2. Die Beklagte trägt die Kosten des Verfahrens.
3. Die Revision wird zugelassen.
Tatbestand
Die Parteien streiten über die Wirksamkeit einer betriebsbedingten Kündigung.
Die 56 Jahre alte, verheiratete kinderlose Klägerin trat am 01.06.1995 in die Dienste der Beklagten als Hilfskraft im Versand. Die Beklagte betreibt ein Druckzentrum, in dem vorwiegend Presseerzeugnisse der C-Stadt gedruckt und weiterverarbeitet werden. Es ist ein Betriebsrat gebildet. Die Klägerin wurde in der Nachtschicht beschäftigt mit dem Einlegen von Werbedrucksachen und vertretungsweise mit dem Überwachen von Verpackungsmaschinen.
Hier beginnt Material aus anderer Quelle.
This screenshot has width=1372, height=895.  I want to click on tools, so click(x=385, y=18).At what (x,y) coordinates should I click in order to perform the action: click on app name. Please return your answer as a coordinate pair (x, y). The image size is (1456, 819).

Das monatliche Bruttogehalt betrug EUR 3282,00 entsprechend einem Grundstundenlohn von EUR 13,48.
Die Beklagte stand im Frühjahr 2007 vor Investitionsentscheidungen. Die Vornahme der Investitionen wurde u.a. von einer Senkung der Personal- und Lohnkosten abhängig gemacht. Die Beklagte unterbreitete am 05.07.2007 der Klägerin sowie den vergleichbaren Arbeitnehmer/innen das Angebot, das Arbeitsverhältnis mit einer Vergütung von 8,50 EUR brutto pro Stunde fortzusetzen. Sie setzte eine Annahmefrist bis zum 15.07.2007. Die Kägerin nahm das Vertragsangebot nicht an. Von ca. 50 im Arbeitsbereich der Klägerin tätigen Arbeitnehmer/innen nahmen 12 das Angebot an.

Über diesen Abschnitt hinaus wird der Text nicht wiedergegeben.